This Week In Vexillology #194: Central Province, Sri Lanka

Well, we're back to Sri Lanka again this week for the Brown Flag Challenge and we've got our first verifiable swing and a miss with the challenge- this time courtesy of the flag of the Central Province. Behold:
You know, there are plenty of design folks out there that can't stand State Flags of the United States because they're essentially 'Seals On A Bedsheet'- or a lot of them are, anyway. While it's not a 'Seal On A Bedsheet' this flags is about as disappointing as your average 'Seal On A Bedsheet.'

The lion is seen on the national flag of Sri Lanka- it's the lion of Vijaya, who was the first King in Sri Lanka- he arrived in 486 BC, so this has been a national symbol of the island for a long time- and it's been paired with the Sun and the Moon before as well, most notably by King Dutugemunu who fought off invaders from South India in 162 BC.

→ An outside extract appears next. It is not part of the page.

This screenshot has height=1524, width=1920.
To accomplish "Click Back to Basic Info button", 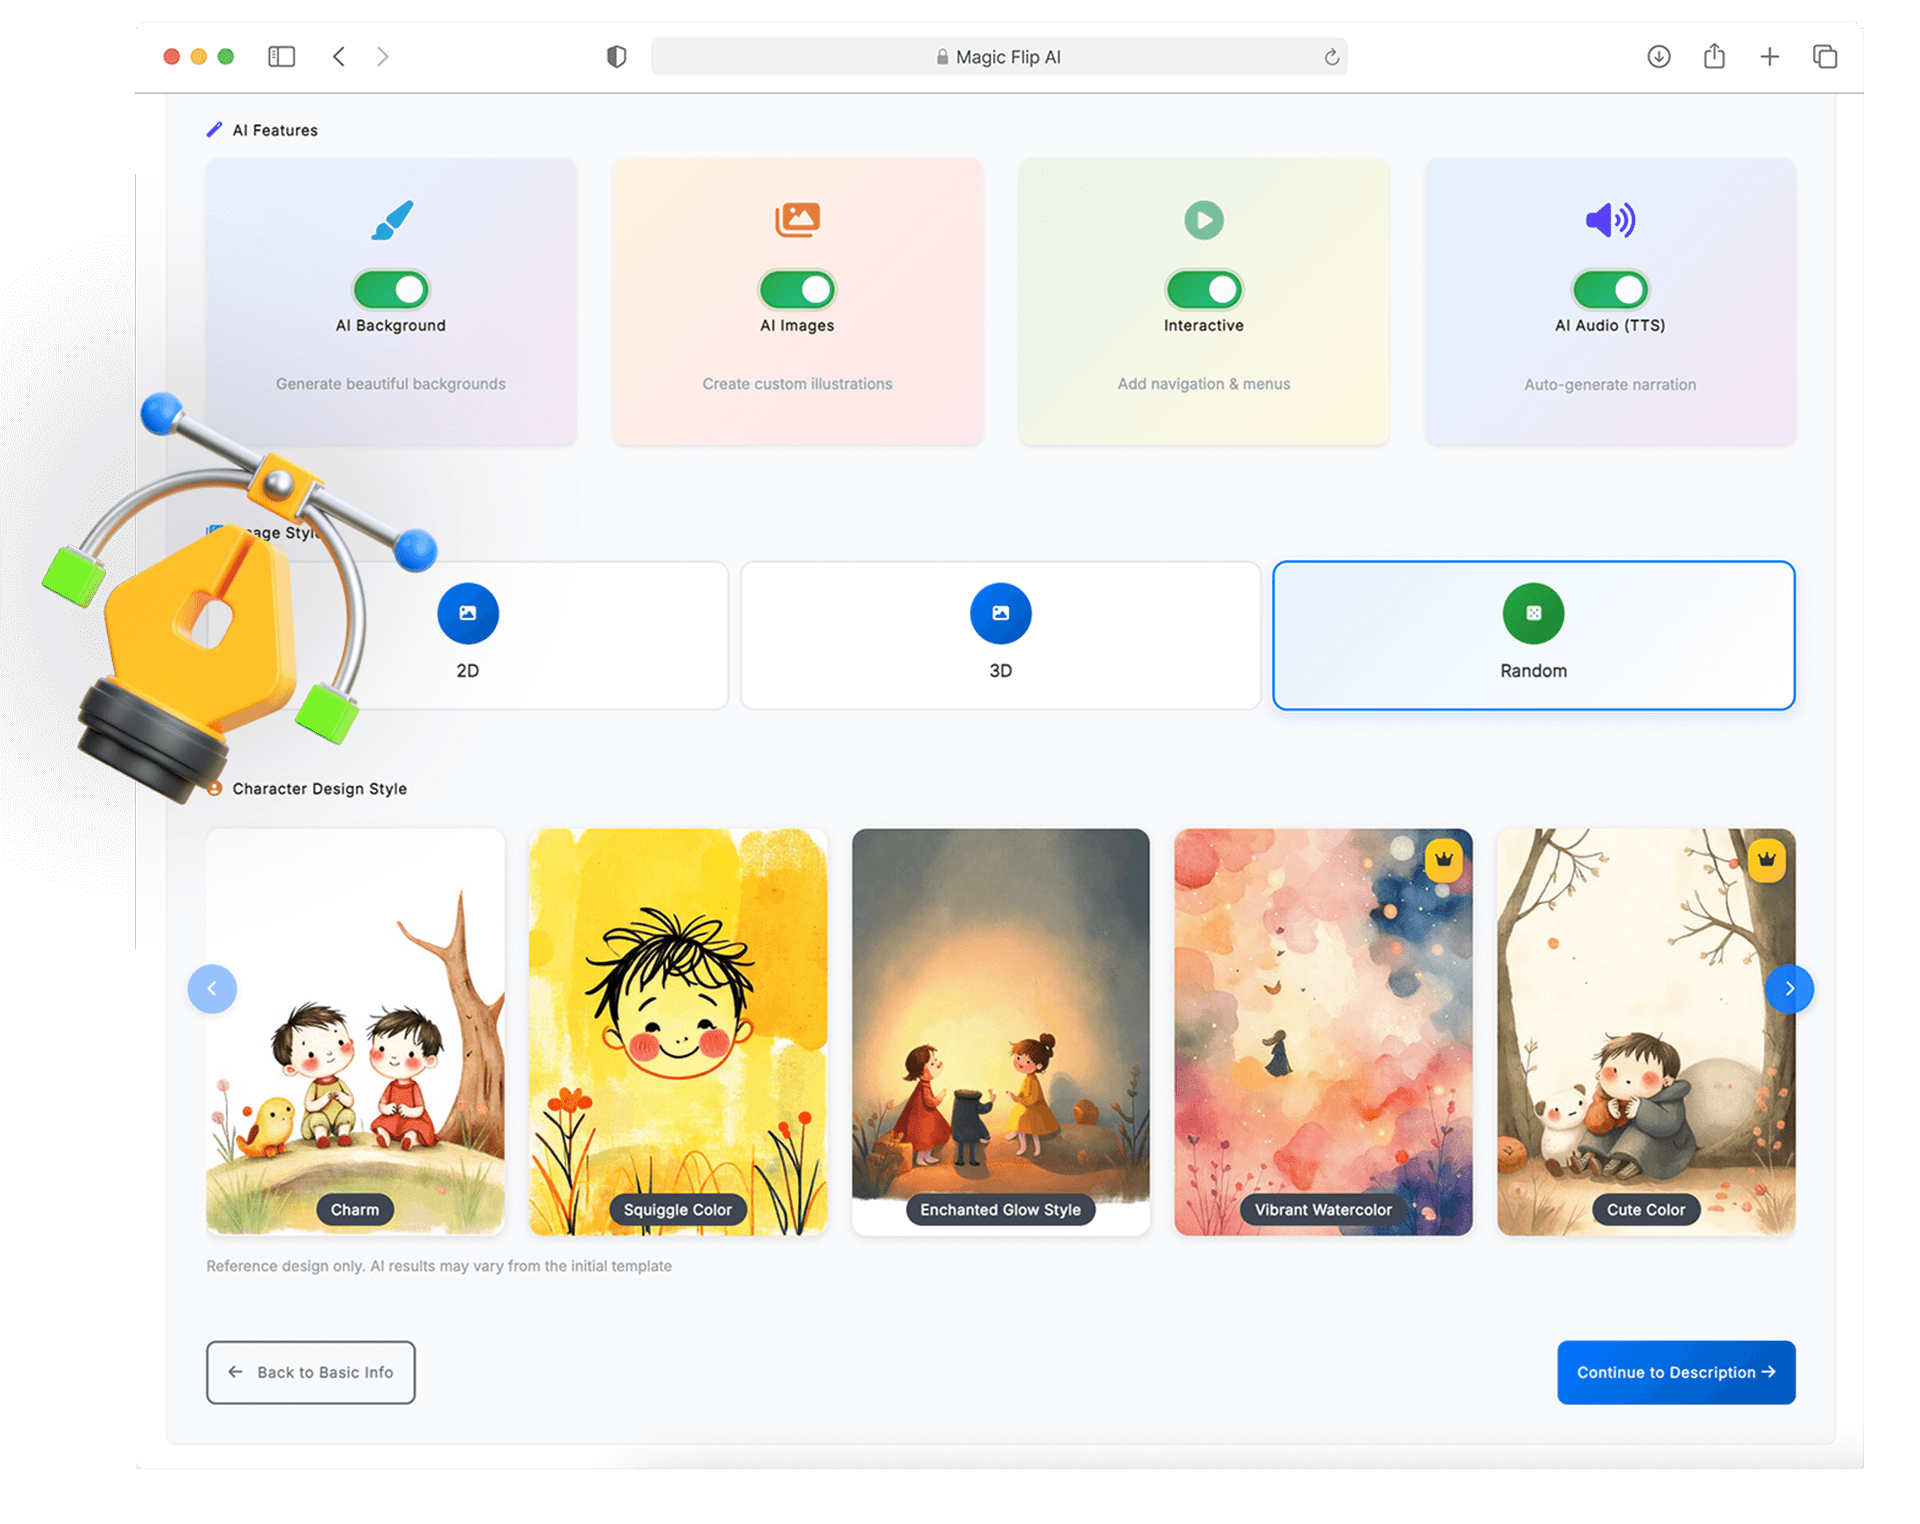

So, the majority of the symbolism isn't entirely out of character for the country. They're national symbols. The brown in the flag is to be found in the border, which contains a yellow dots and then red and brown strips. The name of the province appears on the flag three times- in Sinhala, on the top. Tamil and English on the bottom. (Given that the flag was adopted on November 14th, 1987 and given the thorny history of language/linguistic nationalism in Sri Lanka, it's hard not to believe that the placement of Sinhala on the top of the flag wasn't a political statement of some kind.)

The Central Province is, as you'd expect, in the middle of the country. It's mountainous and known for it's tea production- it's capital is Kandy, which was the center of the ancient kingdom of Kandy that was referenced on a couple of the other provincial flags that we've looked at during the BFC. Since, looking at our schedule, this is the last visit to Sri Lanka we'll be doing for awhile, I suppose it's only fair to drop a wee bit of trivia into the mix: Arthur C. Clarke emigrated to Sri Lanka in 1956 and ended up living out the rest of his life there- he's arguable one of Sri Lanka's most famous residents.